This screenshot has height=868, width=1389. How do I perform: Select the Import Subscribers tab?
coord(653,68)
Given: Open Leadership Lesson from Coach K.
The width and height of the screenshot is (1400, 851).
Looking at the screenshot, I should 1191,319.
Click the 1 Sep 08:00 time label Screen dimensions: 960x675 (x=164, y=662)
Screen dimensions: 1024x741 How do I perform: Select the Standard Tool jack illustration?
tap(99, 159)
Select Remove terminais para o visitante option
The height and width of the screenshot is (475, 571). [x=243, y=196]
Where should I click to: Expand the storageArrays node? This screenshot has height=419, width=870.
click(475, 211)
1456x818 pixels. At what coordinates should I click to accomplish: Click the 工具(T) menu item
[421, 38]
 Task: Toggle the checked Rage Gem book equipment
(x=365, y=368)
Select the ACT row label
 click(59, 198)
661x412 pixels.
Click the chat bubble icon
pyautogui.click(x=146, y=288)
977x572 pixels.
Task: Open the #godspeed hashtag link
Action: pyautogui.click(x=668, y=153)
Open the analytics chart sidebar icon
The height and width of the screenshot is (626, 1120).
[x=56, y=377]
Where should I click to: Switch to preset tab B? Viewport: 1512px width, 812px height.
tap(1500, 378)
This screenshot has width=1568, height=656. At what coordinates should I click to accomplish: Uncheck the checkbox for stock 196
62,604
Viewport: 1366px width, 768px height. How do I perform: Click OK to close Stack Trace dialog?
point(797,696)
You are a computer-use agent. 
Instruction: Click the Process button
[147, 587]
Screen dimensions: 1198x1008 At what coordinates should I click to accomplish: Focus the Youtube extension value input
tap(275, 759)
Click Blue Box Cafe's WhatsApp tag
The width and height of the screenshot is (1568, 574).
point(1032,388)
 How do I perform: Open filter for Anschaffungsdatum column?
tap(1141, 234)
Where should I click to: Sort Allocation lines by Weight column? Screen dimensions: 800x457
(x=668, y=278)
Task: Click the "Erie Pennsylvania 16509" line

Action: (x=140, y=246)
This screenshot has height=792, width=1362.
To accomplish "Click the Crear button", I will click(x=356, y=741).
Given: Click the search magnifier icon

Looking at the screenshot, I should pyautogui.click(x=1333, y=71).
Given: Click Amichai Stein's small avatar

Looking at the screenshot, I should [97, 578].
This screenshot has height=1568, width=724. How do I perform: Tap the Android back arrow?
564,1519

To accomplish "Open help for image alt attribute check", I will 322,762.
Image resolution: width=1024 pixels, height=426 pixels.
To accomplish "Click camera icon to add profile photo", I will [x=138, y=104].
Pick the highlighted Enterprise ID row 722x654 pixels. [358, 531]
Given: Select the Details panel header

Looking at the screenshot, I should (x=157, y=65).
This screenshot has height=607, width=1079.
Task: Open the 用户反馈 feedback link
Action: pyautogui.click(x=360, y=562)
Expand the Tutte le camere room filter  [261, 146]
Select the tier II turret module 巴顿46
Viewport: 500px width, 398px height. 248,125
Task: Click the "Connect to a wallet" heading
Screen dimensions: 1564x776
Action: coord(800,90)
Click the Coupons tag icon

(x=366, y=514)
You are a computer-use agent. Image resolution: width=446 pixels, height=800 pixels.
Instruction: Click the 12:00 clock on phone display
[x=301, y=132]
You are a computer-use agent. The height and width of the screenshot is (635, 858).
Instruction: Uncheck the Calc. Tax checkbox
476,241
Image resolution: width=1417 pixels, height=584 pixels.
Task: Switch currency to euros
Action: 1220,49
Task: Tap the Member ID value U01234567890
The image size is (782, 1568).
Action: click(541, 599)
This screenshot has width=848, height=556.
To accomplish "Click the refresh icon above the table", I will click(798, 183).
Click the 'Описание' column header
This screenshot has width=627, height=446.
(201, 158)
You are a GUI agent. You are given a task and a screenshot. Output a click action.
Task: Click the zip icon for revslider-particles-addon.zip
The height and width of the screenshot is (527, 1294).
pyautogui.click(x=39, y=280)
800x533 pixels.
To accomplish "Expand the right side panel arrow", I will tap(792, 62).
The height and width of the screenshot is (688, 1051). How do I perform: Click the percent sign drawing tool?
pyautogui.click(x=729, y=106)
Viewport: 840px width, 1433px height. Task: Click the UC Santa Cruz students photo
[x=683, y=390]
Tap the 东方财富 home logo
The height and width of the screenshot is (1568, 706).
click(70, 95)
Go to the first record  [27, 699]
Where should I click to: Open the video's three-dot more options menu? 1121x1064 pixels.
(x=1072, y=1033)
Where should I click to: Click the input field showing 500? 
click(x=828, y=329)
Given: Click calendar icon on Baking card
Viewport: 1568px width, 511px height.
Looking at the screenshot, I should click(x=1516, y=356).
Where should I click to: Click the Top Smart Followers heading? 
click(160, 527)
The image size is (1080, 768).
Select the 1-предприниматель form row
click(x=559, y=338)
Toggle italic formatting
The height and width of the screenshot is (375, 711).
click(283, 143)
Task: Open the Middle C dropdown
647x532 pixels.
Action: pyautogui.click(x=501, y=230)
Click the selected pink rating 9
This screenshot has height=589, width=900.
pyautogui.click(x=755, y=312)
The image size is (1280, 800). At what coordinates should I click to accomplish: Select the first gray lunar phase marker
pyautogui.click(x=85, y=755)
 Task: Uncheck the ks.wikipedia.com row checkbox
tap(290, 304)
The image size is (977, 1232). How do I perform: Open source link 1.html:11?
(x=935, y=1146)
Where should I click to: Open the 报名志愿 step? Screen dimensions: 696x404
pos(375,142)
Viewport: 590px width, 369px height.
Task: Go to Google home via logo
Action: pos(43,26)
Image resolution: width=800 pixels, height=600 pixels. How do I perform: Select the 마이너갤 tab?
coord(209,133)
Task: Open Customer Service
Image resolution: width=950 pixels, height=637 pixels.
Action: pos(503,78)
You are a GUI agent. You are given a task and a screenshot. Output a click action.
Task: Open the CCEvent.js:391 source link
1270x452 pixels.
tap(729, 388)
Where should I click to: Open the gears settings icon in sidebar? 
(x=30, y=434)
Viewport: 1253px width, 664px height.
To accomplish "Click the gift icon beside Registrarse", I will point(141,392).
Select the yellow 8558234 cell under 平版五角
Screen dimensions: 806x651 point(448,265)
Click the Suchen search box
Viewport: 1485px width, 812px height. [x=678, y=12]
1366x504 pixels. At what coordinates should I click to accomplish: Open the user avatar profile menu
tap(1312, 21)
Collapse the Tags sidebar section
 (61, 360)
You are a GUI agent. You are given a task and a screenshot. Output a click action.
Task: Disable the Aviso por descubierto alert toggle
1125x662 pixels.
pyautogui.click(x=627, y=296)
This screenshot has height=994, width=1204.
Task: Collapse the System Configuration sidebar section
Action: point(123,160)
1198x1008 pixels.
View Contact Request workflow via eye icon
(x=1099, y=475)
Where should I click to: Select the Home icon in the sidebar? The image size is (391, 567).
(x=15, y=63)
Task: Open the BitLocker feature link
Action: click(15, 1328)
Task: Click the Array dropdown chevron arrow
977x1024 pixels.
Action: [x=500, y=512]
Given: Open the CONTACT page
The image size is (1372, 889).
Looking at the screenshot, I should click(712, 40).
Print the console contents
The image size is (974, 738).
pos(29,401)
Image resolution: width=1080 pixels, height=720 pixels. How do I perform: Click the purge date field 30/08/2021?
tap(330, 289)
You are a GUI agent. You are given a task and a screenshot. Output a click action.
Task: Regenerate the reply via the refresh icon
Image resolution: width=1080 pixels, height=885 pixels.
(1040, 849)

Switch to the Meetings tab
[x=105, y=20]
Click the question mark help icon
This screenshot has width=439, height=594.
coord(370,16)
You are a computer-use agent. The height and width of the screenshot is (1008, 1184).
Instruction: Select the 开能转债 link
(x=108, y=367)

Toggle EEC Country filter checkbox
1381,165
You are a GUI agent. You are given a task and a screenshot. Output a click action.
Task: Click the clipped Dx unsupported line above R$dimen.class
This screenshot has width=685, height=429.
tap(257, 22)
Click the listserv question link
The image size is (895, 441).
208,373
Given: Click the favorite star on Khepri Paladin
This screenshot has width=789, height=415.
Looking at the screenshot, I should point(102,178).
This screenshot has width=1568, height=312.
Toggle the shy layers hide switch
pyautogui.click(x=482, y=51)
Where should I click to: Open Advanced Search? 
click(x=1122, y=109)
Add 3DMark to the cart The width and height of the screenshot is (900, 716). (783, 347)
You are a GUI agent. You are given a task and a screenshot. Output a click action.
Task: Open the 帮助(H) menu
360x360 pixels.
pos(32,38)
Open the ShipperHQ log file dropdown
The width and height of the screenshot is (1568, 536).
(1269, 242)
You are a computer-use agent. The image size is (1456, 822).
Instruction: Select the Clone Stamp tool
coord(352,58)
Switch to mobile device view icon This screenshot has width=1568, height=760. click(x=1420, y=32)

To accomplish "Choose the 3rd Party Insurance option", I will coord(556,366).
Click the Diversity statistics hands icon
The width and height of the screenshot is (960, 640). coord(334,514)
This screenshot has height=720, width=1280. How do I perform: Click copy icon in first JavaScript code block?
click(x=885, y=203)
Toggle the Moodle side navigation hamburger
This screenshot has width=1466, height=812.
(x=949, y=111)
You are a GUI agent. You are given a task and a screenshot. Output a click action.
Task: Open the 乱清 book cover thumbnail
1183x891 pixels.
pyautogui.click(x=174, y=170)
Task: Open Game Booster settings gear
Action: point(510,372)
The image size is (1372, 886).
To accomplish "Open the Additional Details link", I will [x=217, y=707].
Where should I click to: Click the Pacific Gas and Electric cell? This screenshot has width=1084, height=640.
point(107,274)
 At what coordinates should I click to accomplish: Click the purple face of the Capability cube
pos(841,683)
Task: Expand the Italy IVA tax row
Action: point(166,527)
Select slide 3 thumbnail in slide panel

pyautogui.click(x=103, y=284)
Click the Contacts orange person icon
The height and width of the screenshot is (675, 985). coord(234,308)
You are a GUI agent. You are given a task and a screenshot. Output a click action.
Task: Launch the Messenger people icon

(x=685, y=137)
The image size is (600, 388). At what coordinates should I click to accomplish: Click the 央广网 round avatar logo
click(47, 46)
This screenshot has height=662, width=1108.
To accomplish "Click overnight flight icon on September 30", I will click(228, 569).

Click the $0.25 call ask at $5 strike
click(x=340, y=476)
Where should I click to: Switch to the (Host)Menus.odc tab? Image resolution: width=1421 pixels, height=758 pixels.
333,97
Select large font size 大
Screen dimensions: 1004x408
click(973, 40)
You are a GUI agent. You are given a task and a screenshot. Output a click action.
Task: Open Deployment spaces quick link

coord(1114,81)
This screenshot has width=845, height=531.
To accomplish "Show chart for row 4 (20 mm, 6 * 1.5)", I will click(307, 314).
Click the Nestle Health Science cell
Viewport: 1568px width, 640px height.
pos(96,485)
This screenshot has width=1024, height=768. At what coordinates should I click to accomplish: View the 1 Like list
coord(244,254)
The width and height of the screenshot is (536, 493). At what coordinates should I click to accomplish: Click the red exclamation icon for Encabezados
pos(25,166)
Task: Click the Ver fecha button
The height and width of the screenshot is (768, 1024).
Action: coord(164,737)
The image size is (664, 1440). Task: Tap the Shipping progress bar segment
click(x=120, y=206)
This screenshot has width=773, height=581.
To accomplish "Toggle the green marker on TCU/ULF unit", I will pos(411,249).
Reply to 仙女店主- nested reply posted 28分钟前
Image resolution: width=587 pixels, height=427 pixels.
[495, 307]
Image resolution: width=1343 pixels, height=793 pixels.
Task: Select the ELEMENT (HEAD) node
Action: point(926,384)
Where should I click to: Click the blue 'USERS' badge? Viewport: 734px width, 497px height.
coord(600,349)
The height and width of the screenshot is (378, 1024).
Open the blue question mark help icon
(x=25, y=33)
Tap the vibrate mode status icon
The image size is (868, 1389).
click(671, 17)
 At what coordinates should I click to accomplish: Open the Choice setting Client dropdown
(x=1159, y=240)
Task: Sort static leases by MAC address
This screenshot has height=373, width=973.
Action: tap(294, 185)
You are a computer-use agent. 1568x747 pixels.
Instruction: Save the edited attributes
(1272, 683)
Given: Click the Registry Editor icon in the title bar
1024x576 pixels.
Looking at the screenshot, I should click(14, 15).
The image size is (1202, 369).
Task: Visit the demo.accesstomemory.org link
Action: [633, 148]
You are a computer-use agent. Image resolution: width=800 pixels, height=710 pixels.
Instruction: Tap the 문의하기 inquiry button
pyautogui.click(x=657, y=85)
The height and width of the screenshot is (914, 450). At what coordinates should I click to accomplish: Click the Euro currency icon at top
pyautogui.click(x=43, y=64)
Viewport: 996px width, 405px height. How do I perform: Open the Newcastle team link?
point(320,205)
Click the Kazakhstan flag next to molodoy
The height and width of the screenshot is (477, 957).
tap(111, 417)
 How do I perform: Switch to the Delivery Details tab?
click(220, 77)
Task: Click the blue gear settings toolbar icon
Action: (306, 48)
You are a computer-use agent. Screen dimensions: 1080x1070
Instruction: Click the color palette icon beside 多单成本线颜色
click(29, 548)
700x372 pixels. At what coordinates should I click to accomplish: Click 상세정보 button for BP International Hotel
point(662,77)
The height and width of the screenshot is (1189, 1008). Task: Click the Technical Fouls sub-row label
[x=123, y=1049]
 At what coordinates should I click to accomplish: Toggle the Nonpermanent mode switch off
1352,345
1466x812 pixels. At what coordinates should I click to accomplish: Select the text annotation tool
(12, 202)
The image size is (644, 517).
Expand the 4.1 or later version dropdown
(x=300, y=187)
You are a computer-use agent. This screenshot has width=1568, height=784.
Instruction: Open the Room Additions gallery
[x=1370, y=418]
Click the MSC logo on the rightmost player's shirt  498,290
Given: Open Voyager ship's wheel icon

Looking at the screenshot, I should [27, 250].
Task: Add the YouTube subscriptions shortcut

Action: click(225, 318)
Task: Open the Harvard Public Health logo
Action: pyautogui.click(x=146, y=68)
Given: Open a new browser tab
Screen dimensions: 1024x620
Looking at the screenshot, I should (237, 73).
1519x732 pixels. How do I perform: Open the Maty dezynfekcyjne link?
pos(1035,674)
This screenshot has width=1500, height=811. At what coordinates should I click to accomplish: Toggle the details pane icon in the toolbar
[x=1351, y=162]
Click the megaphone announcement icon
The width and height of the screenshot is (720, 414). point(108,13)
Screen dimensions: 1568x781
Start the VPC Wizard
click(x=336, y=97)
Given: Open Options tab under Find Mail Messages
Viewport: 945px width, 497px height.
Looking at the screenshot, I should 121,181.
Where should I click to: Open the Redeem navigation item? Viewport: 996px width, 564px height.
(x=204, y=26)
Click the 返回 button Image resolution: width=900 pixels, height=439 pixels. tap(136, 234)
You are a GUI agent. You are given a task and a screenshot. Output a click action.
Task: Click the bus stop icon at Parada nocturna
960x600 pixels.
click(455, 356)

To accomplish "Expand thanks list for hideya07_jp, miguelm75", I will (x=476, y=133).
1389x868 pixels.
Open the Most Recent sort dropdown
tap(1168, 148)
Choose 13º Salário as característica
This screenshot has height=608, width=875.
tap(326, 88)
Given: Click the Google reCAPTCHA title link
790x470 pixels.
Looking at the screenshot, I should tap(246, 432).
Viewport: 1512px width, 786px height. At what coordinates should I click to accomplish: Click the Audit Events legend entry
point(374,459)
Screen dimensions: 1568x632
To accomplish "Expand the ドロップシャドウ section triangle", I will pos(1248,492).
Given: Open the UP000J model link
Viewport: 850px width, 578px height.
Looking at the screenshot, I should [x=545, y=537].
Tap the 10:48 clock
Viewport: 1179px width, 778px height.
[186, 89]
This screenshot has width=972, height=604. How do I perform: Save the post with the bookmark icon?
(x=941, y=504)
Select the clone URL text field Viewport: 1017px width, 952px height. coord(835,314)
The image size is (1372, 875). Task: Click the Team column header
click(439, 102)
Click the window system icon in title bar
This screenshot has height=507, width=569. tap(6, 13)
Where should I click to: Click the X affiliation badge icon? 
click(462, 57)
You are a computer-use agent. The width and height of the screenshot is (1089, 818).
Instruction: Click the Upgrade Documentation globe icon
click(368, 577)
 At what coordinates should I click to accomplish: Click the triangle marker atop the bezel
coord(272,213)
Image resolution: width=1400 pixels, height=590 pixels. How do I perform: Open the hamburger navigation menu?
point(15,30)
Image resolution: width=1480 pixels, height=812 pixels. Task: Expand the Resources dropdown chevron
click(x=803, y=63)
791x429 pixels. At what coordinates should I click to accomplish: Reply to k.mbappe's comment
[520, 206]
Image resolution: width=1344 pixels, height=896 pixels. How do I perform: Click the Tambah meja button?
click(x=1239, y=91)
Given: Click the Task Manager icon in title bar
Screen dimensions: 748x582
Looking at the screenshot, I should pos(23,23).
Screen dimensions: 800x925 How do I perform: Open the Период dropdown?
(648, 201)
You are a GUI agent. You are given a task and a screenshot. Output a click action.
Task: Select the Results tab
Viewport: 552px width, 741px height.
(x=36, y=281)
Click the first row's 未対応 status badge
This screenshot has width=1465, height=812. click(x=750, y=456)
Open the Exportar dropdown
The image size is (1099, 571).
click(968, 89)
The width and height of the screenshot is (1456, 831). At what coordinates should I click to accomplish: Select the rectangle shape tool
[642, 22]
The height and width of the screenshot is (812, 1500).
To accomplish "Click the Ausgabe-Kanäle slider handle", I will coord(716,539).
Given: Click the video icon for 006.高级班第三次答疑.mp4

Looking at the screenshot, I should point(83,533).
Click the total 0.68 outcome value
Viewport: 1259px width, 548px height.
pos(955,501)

━━━━━━━━━━━━━━━━

__YOUR TASK__. Could you please give the number of lines in the data above that contain the word "computer"? Only the number is needed.

__THE ANSWER__. 10